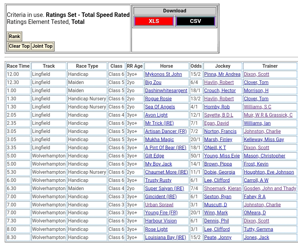Click jockey Egan, David link
The width and height of the screenshot is (298, 246).
216,123
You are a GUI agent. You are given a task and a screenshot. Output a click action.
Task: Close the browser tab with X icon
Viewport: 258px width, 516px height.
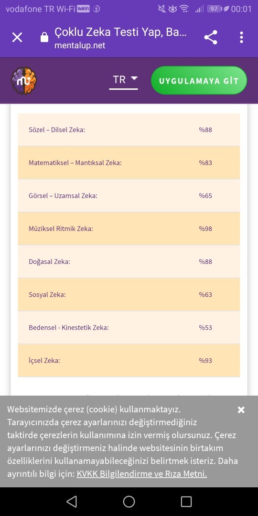17,38
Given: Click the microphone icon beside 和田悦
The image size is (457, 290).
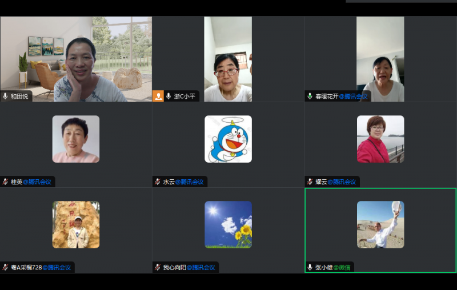Looking at the screenshot, I should tap(5, 96).
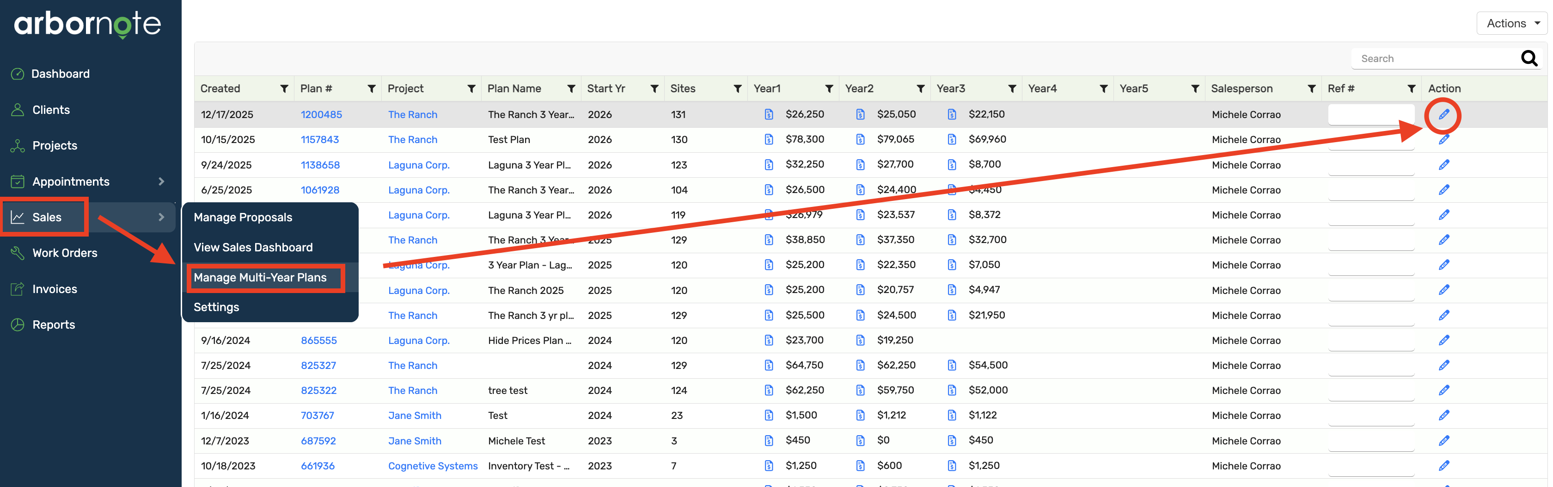1553x487 pixels.
Task: Open the Cognetive Systems project link
Action: coord(432,466)
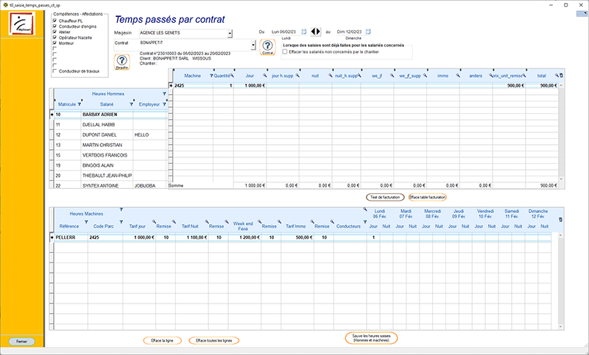Click the Contrat help icon button
The width and height of the screenshot is (589, 355).
267,47
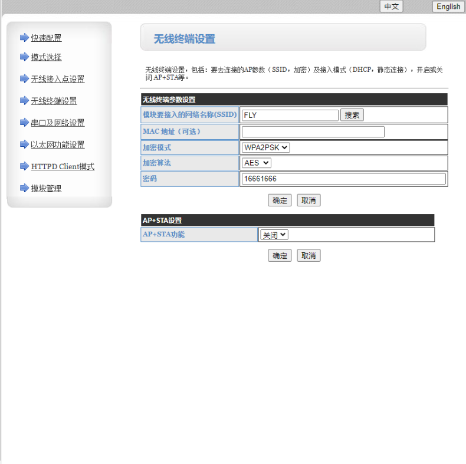
Task: Click arrow icon beside 串口及网络设置
Action: coord(24,123)
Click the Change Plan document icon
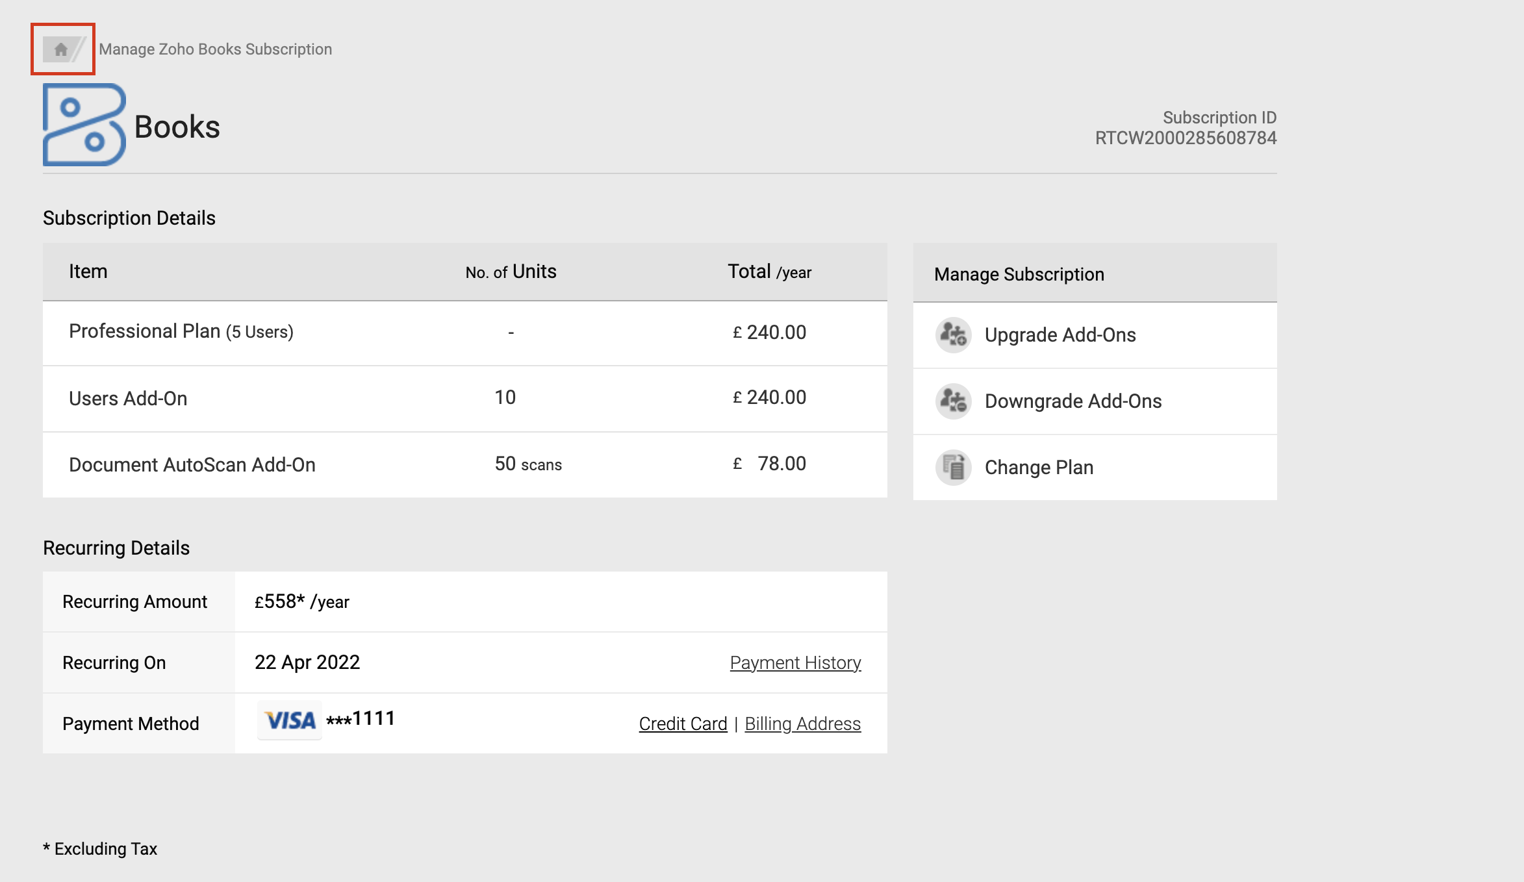The image size is (1524, 882). coord(953,468)
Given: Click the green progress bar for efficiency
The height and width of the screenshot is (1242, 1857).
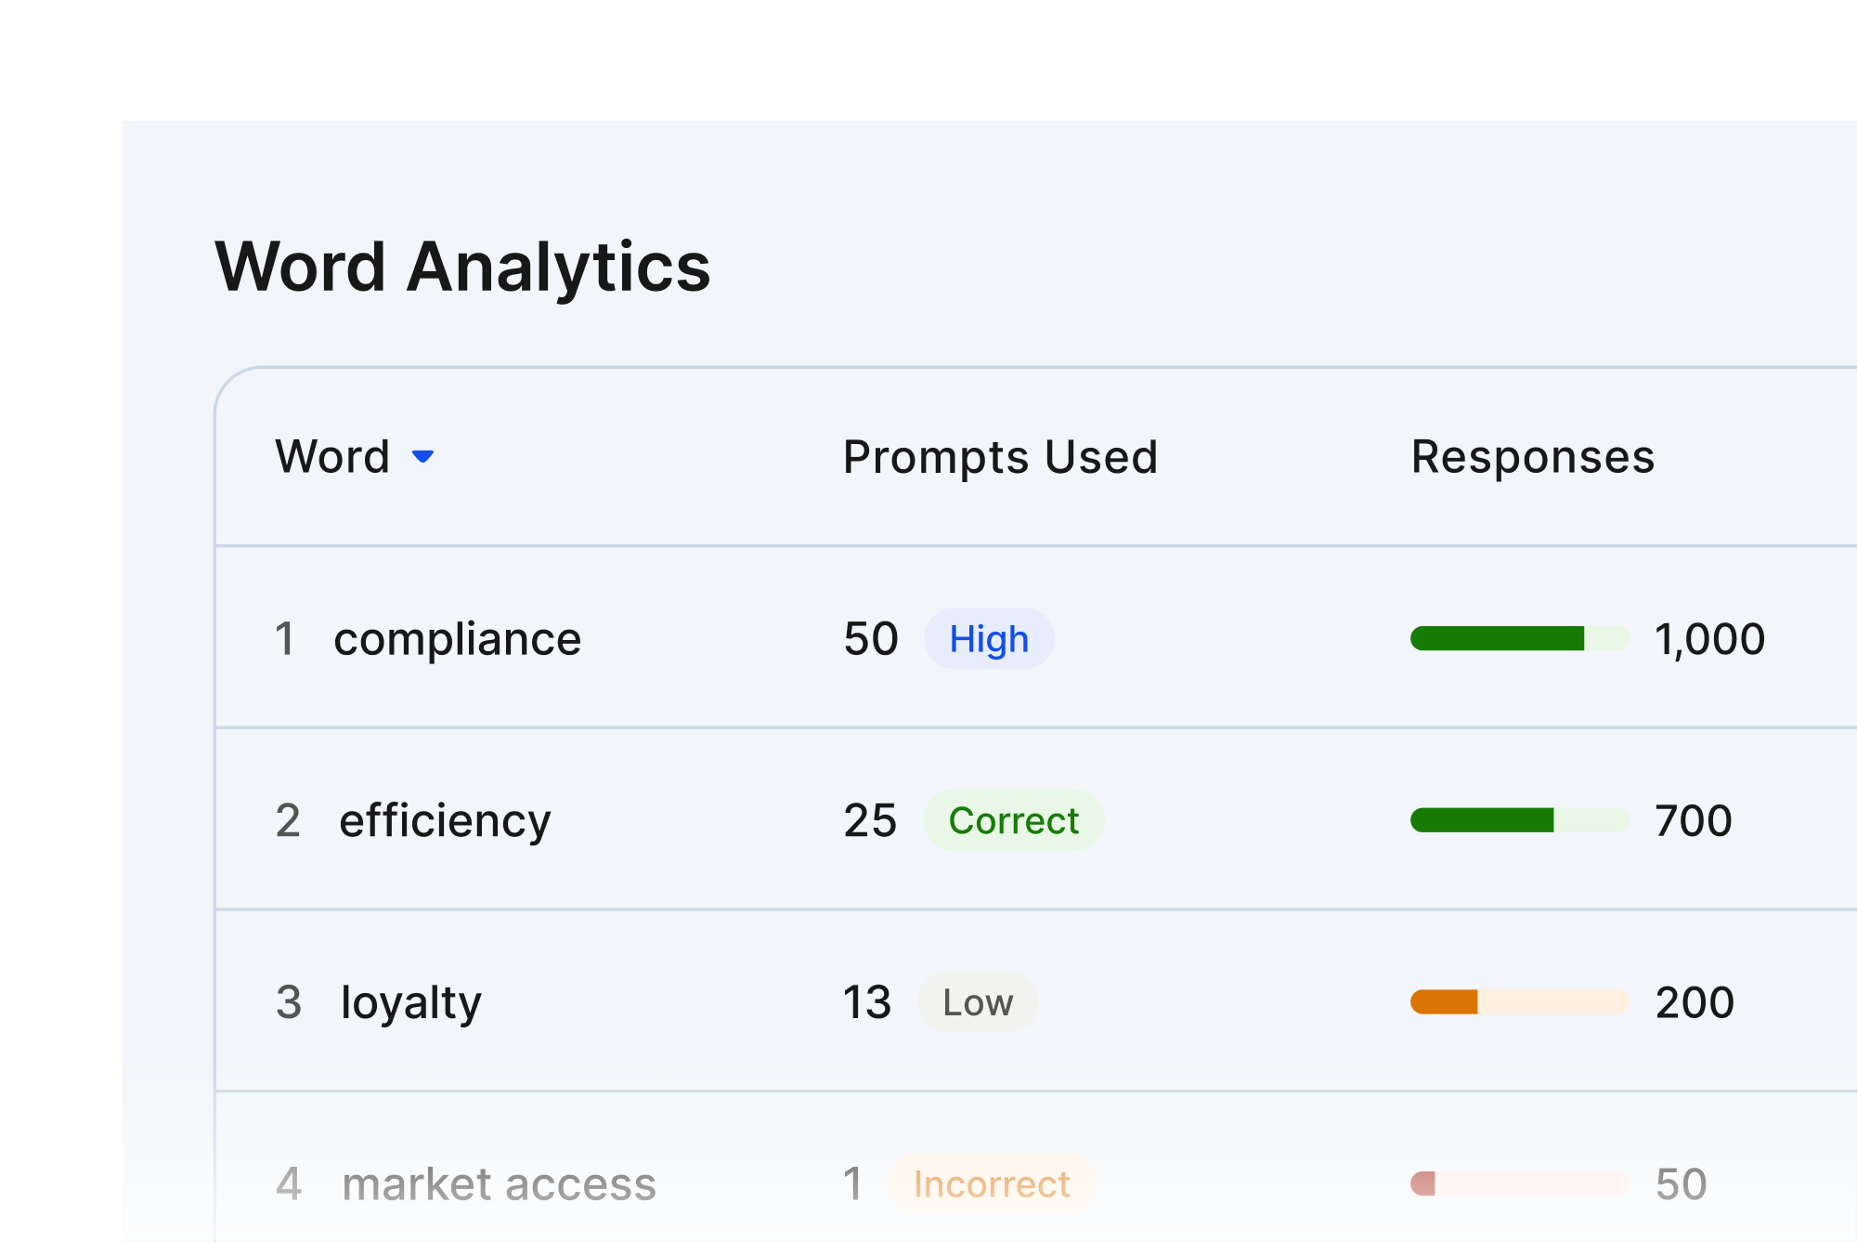Looking at the screenshot, I should pyautogui.click(x=1519, y=820).
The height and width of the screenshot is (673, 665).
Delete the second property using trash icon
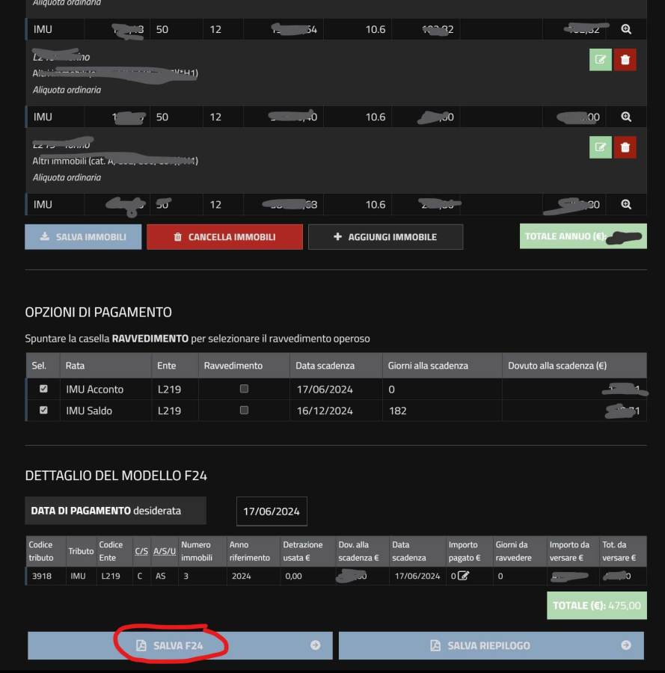coord(625,60)
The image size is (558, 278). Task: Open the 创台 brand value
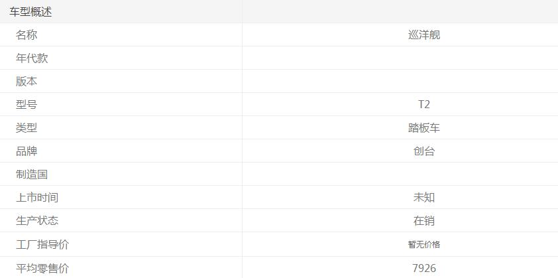click(424, 151)
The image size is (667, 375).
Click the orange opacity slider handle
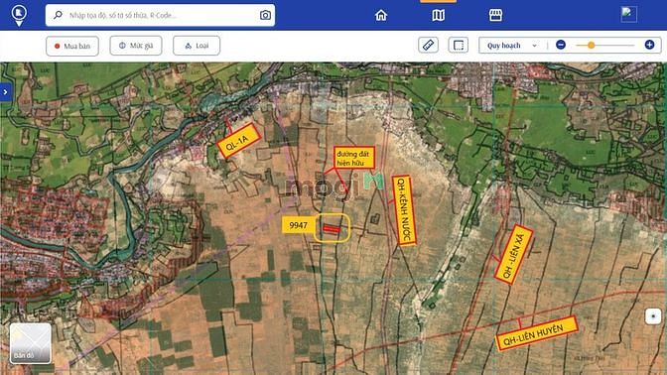pos(591,45)
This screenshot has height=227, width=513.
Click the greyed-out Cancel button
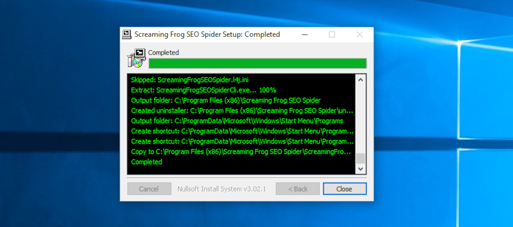(149, 189)
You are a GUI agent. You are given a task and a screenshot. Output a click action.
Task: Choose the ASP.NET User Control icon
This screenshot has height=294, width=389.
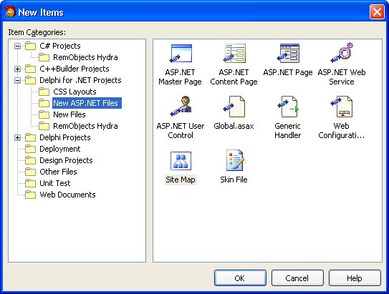181,107
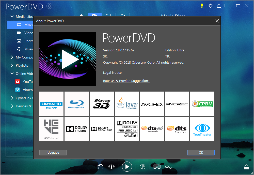The image size is (254, 175).
Task: Click the notification bell beside PowerDVD logo
Action: point(50,6)
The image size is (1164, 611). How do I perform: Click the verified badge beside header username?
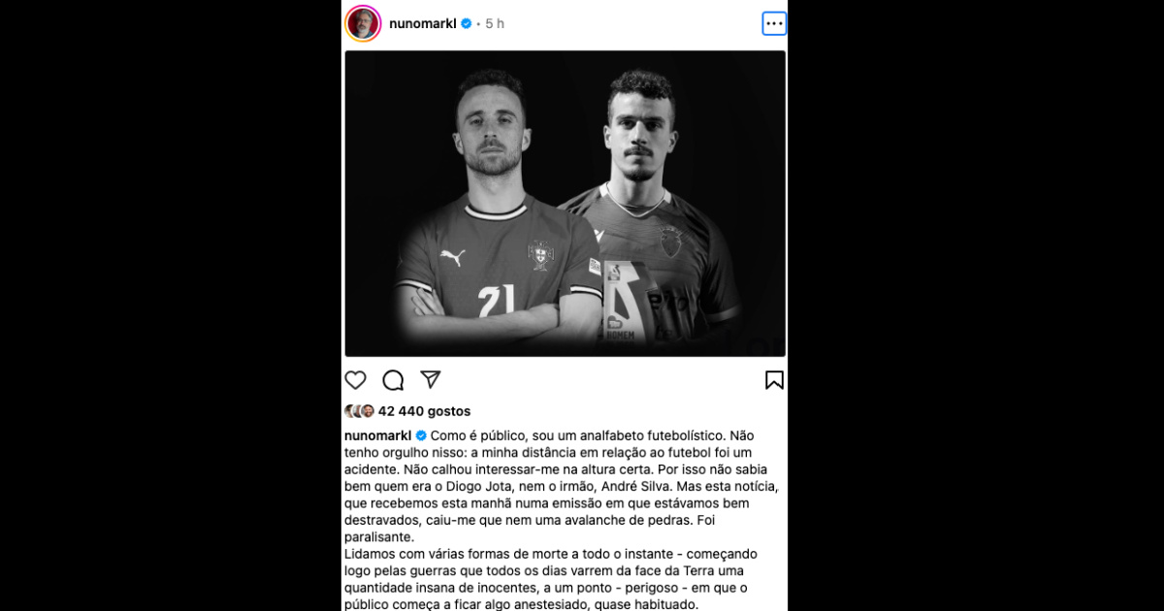pos(466,23)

**Stated exercise**: Rewrite every line of text in the entries above as a numbered list, omitting blank lines and leaving the pictures out of your answer.

**Written response**:
1. Click jockey Egan, David link
2. The width and height of the screenshot is (298, 246).
3. 216,123
4. You are a GUI agent. You are given a task and a screenshot. Output a click action.
5. Task: Close the browser tab with X icon
6. Viewport: 258px width, 516px height.
7. 17,38
8. Given: Click the microphone icon beside 和田悦
9. The image size is (457, 290).
10. Looking at the screenshot, I should tap(5, 96).
11. 1553x487 pixels.
12. Task: Open the Cognetive Systems project link
13. Action: coord(432,466)
14. Click the Contrat help icon button
15. The width and height of the screenshot is (589, 355).
16. 267,47
17. Task: Click arrow icon beside 串口及网络设置
18. Action: coord(24,123)
19. Click the Change Plan document icon
20. The image size is (1524, 882). coord(953,468)
21. Given: Click the green progress bar for efficiency
22. The height and width of the screenshot is (1242, 1857).
23. Looking at the screenshot, I should pyautogui.click(x=1519, y=820).
24. The height and width of the screenshot is (673, 665).
25. Delete the second property using trash icon
26. coord(625,60)
27. The image size is (558, 278). Task: Open the 创台 brand value
28. click(424, 151)
29. The image size is (667, 375).
30. Click the orange opacity slider handle
31. pos(591,45)
32. This screenshot has height=227, width=513.
33. Click the greyed-out Cancel button
34. (149, 189)
35. You are a GUI agent. You are given a task and a screenshot. Output a click action.
36. Task: Choose the ASP.NET User Control icon
37. This screenshot has height=294, width=389.
38. 181,107
39. The image size is (254, 175).
40. Task: Click the notification bell beside PowerDVD logo
41. Action: point(50,6)
42. The image size is (1164, 611). How do I perform: Click the verified badge beside header username?
43. pos(466,23)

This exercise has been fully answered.